Target pointing data
▬▬▬▬▬▬▬▬▬▬
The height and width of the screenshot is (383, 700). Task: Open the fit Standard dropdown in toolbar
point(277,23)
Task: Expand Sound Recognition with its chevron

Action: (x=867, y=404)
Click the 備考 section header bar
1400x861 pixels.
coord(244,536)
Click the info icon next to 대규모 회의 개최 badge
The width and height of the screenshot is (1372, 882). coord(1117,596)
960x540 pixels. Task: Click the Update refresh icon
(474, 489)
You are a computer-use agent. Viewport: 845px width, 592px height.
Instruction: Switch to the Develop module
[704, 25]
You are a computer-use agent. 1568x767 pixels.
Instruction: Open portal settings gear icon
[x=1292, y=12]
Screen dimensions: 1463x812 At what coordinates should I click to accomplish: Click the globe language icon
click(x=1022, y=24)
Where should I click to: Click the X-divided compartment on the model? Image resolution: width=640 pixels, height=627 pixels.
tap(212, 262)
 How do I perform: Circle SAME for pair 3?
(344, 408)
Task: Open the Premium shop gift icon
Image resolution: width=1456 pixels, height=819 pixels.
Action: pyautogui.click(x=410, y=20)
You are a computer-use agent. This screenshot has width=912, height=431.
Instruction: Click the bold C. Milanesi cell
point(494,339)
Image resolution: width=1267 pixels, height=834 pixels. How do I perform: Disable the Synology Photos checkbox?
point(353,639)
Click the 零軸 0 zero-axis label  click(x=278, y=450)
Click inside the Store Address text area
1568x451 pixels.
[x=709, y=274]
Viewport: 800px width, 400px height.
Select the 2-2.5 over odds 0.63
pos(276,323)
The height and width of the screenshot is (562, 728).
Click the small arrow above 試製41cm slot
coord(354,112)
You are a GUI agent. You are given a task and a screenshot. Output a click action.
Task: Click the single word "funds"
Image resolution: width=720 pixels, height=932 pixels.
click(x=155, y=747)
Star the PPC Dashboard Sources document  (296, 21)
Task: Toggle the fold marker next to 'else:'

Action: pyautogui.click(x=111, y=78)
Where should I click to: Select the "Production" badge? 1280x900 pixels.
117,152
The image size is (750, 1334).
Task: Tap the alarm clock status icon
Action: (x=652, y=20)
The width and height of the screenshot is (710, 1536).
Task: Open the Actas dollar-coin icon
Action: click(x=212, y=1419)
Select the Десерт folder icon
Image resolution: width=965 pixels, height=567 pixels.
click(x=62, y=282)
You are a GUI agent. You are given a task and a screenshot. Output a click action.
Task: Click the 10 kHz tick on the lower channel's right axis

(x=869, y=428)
▬▬▬▬▬▬▬▬▬▬
What you should do: Format every line of the data above as a JSON list of strings, one string per line, and drop the blank lines.

Result for this exercise:
[
  "The height and width of the screenshot is (383, 700). Task: Open the fit Standard dropdown in toolbar",
  "point(277,23)",
  "Task: Expand Sound Recognition with its chevron",
  "Action: (x=867, y=404)",
  "Click the 備考 section header bar",
  "1400x861 pixels.",
  "coord(244,536)",
  "Click the info icon next to 대규모 회의 개최 badge",
  "The width and height of the screenshot is (1372, 882). coord(1117,596)",
  "960x540 pixels. Task: Click the Update refresh icon",
  "(474, 489)",
  "You are a computer-use agent. Viewport: 845px width, 592px height.",
  "Instruction: Switch to the Develop module",
  "[704, 25]",
  "You are a computer-use agent. 1568x767 pixels.",
  "Instruction: Open portal settings gear icon",
  "[x=1292, y=12]",
  "Screen dimensions: 1463x812 At what coordinates should I click to accomplish: Click the globe language icon",
  "click(x=1022, y=24)",
  "Where should I click to: Click the X-divided compartment on the model? Image resolution: width=640 pixels, height=627 pixels.",
  "tap(212, 262)",
  " How do I perform: Circle SAME for pair 3?",
  "(344, 408)",
  "Task: Open the Premium shop gift icon",
  "Image resolution: width=1456 pixels, height=819 pixels.",
  "Action: pyautogui.click(x=410, y=20)",
  "You are a computer-use agent. This screenshot has width=912, height=431.",
  "Instruction: Click the bold C. Milanesi cell",
  "point(494,339)",
  "Image resolution: width=1267 pixels, height=834 pixels. How do I perform: Disable the Synology Photos checkbox?",
  "point(353,639)",
  "Click the 零軸 0 zero-axis label  click(x=278, y=450)",
  "Click inside the Store Address text area",
  "1568x451 pixels.",
  "[x=709, y=274]",
  "Viewport: 800px width, 400px height.",
  "Select the 2-2.5 over odds 0.63",
  "pos(276,323)",
  "The height and width of the screenshot is (562, 728).",
  "Click the small arrow above 試製41cm slot",
  "coord(354,112)",
  "You are a GUI agent. You are given a task and a screenshot. Output a click action.",
  "Task: Click the single word \"funds\"",
  "Image resolution: width=720 pixels, height=932 pixels.",
  "click(x=155, y=747)",
  "Star the PPC Dashboard Sources document  (296, 21)",
  "Task: Toggle the fold marker next to 'else:'",
  "Action: pyautogui.click(x=111, y=78)",
  "Where should I click to: Select the \"Production\" badge? 1280x900 pixels.",
  "117,152",
  "The image size is (750, 1334).",
  "Task: Tap the alarm clock status icon",
  "Action: (x=652, y=20)",
  "The width and height of the screenshot is (710, 1536).",
  "Task: Open the Actas dollar-coin icon",
  "Action: click(x=212, y=1419)",
  "Select the Десерт folder icon",
  "Image resolution: width=965 pixels, height=567 pixels.",
  "click(x=62, y=282)",
  "You are a GUI agent. You are given a task and a screenshot. Output a click action.",
  "Task: Click the 10 kHz tick on the lower channel's right axis",
  "(x=869, y=428)"
]